## Action item
Of all the lines below, return only those starting with the line holding "info@botany-cosmetic.com (219, 1192)" and going on through the line holding "Fitness & Wellness (693, 549)", exactly as written.

::: Records supplied

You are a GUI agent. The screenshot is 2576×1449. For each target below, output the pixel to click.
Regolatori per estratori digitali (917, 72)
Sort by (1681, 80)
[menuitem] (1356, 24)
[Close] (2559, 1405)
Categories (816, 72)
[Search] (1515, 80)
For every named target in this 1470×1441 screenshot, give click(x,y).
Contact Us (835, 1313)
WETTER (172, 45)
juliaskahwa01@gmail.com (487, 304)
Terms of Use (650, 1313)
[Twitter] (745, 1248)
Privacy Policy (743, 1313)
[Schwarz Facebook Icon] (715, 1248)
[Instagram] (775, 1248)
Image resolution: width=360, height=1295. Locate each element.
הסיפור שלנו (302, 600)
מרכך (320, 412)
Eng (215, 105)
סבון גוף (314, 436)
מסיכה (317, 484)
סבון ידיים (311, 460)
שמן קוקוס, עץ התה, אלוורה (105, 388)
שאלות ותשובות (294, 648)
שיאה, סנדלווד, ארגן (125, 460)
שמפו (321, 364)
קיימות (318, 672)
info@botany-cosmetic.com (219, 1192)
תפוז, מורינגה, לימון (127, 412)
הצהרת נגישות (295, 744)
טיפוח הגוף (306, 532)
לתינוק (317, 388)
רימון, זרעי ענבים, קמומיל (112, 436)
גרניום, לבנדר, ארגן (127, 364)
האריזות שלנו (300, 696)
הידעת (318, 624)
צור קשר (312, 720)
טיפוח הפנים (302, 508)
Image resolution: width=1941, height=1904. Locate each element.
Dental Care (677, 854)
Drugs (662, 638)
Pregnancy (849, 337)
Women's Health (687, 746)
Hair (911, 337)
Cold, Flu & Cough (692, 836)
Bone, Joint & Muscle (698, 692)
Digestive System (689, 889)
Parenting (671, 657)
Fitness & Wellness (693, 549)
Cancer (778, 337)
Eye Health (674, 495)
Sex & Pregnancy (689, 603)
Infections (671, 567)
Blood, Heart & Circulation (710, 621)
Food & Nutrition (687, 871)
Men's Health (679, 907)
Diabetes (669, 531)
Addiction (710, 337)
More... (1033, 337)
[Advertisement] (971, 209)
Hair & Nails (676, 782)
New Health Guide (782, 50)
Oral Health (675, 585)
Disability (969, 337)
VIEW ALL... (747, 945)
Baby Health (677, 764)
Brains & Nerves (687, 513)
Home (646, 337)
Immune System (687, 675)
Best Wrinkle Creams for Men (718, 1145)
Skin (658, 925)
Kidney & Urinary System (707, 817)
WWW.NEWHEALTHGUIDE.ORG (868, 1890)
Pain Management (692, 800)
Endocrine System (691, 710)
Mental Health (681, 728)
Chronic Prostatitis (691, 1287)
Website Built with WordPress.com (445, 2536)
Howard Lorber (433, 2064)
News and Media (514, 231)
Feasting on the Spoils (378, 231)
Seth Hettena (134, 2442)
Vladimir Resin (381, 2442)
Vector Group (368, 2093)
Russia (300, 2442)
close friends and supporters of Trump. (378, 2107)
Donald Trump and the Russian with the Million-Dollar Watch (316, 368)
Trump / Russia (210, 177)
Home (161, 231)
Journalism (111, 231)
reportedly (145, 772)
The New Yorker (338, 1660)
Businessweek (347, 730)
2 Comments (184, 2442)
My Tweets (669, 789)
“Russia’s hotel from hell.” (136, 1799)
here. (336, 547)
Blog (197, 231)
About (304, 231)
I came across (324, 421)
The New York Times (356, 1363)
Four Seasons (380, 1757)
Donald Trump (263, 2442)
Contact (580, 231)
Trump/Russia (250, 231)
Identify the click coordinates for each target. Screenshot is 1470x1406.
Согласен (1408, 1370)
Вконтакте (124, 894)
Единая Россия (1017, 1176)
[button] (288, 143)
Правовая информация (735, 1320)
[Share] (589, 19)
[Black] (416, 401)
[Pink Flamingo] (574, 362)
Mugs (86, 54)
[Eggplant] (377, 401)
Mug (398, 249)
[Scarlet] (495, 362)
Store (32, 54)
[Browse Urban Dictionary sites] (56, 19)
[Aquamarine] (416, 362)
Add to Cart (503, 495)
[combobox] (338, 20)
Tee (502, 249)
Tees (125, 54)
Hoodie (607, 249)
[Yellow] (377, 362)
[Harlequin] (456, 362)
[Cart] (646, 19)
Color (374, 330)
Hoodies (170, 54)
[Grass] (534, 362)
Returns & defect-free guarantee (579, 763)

::::::

## Reply
info@botany-cosmetic.com (219, 1192)
תפוז, מורינגה, לימון (127, 412)
הצהרת נגישות (295, 744)
טיפוח הגוף (306, 532)
לתינוק (317, 388)
רימון, זרעי ענבים, קמומיל (112, 436)
גרניום, לבנדר, ארגן (127, 364)
האריזות שלנו (300, 696)
הידעת (318, 624)
צור קשר (312, 720)
טיפוח הפנים (302, 508)
Image resolution: width=1941, height=1904. Locate each element.
Dental Care (677, 854)
Drugs (662, 638)
Pregnancy (849, 337)
Women's Health (687, 746)
Hair (911, 337)
Cold, Flu & Cough (692, 836)
Bone, Joint & Muscle (698, 692)
Digestive System (689, 889)
Parenting (671, 657)
Fitness & Wellness (693, 549)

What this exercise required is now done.